Et si Fossil, son troisième album, pouvait (plus) facilement le ranger du côté du doom et du grunge, avec des rythmes magmatiques et des refrains ravageurs, Primal entérine son évolution vers un format moins monolithique, avec des compositions plus directes. L’opener furieux « Sassquatch » se charge de vous calmer d’entrée. Comme si le poing du primate de la pochette venait de nous assommer. Basse et batterie dictent un rythme (bi)polaire, un temps frondeur dès les premières secondes du disque, puis massif et tellurique lors d’un break maousse, comme une avalanche de guitares en slow-motion qui nous engloutirait. Le contraste est flagrant avec le titre final, « Waters of Babylon », mid-tempo élégant et minimaliste d’à peine trois minutes, aux harmonies vocales superbes, et qui renoue avec la vibe psyché du trio. On trouvera ainsi quelques délicieuses sucreries orientales, comme ce lick de guitare à l’octaver en fin de refrain sur « Chilled Monkey Brains », puis son solo mystique façon cithare. Une tradition bienvenue dans le vocabulaire du trio. Quoique plus discrète depuis Eerie. Ce deuxième single pourrait être l’archétype parfait du style Fátima. Basse bondissante, rythme échevelé, loukoums sonores, freinage doom pour reposer (ou pas) les cervicales, avant un outro massif. Le premier single, « Primal », apparu dès novembre dernier, avait pavé le terrain avec, notamment, une seconde partie plus enlevée, l’assaut bien lancé par une basse ronde, et une guitare en totale divagation. Et comme on aime bien les 90’s, difficile de ne pas en déceler quelques réminiscences dans « Gazelle Horns » (ce riff inquiet façon Jerry Cantrell) mais surtout dans la mélodie vocale du rampant et superbe « Mammoth Graveyard » qui rappelle celle d’un certain… Layne Staley sur « Dirt ». Ce n’est pas par ici que l’on se plaindra de telle référence. Et le timbre savamment éraillé d’Antoine et ses chorus d’imprimer durablement notre mémoire (« Killer Wart Hog », « Dog Ham »). Mais nous sommes bien en 2026.

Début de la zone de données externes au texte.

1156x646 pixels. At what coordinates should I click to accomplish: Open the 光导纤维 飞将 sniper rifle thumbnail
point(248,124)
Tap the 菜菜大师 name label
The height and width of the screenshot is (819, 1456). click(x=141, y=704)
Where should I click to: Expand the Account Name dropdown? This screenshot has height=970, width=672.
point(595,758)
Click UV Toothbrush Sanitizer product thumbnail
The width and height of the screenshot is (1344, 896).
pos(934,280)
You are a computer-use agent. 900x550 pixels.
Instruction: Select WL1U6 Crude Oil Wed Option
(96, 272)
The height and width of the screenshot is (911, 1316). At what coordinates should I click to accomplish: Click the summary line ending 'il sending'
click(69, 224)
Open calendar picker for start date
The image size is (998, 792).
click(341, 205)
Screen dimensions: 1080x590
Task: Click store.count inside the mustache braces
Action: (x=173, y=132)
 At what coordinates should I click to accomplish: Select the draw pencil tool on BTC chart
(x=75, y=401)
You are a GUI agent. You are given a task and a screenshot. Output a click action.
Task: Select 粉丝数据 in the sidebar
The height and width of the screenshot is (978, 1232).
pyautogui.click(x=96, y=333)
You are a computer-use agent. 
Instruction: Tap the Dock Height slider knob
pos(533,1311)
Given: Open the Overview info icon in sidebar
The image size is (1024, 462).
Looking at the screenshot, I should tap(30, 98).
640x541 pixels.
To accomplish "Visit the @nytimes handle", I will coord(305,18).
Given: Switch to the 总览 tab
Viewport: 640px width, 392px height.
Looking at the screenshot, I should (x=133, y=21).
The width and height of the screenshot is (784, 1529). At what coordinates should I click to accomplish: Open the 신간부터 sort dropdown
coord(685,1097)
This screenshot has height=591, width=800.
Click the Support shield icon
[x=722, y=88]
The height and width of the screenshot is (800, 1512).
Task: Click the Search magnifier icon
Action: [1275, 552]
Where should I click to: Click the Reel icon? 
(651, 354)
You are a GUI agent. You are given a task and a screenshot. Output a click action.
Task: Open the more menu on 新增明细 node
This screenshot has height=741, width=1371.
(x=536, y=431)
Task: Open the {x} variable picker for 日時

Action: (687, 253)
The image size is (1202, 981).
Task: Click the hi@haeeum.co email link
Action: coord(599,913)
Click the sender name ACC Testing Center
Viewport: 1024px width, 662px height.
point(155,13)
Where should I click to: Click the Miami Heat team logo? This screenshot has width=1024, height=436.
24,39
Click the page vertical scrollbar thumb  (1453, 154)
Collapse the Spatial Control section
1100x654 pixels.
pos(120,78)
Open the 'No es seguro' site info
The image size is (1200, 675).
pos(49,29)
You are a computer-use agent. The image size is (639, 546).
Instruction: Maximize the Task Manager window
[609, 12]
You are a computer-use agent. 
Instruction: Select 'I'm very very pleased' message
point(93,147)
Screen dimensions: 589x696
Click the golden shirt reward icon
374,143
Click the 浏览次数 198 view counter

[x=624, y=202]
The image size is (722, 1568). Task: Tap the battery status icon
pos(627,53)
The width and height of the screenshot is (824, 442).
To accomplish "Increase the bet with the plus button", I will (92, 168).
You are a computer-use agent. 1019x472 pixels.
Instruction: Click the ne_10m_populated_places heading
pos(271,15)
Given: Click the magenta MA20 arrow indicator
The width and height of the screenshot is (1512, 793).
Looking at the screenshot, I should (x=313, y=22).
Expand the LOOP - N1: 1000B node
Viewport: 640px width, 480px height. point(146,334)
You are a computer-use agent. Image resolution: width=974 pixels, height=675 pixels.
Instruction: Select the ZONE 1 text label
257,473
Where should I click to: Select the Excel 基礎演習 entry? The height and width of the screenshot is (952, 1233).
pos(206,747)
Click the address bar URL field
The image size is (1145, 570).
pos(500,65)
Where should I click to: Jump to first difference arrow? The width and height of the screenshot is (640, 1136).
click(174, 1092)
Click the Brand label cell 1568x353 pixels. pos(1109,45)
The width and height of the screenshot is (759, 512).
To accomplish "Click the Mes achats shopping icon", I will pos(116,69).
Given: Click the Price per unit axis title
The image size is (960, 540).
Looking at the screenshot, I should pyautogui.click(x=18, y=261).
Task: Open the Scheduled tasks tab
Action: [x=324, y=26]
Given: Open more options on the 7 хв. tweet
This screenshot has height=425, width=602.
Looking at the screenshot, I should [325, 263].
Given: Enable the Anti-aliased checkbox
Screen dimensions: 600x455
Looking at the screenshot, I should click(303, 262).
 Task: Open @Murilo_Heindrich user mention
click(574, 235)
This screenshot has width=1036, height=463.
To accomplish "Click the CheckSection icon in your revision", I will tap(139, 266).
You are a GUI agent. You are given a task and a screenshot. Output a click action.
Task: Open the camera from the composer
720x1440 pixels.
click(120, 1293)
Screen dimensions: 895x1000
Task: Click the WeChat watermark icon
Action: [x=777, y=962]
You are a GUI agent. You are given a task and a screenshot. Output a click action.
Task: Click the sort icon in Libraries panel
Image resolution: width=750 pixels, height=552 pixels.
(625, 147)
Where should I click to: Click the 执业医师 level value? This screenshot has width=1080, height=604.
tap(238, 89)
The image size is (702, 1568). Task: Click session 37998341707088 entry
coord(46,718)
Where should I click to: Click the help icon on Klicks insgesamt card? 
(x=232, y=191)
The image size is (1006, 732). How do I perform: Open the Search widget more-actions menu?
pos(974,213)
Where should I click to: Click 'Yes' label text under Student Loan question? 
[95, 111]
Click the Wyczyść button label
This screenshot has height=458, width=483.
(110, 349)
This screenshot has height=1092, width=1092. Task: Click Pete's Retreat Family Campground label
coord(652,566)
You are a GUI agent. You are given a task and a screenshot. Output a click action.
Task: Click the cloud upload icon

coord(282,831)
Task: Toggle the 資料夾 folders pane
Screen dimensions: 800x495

Vous l’aurez compris, Fátima et son nouveau bestiaire de créatures légendaires (coucou Castle Rat) sont bien partis pour régner sur ce début d’année. Alors, mois de janvier oblige, en guise de bonne résolution (révolution ?) – et en attendant un nouveau SLIFT et un Gojira – keep calm, fuck the fascists, and listen to French Heavy Rock.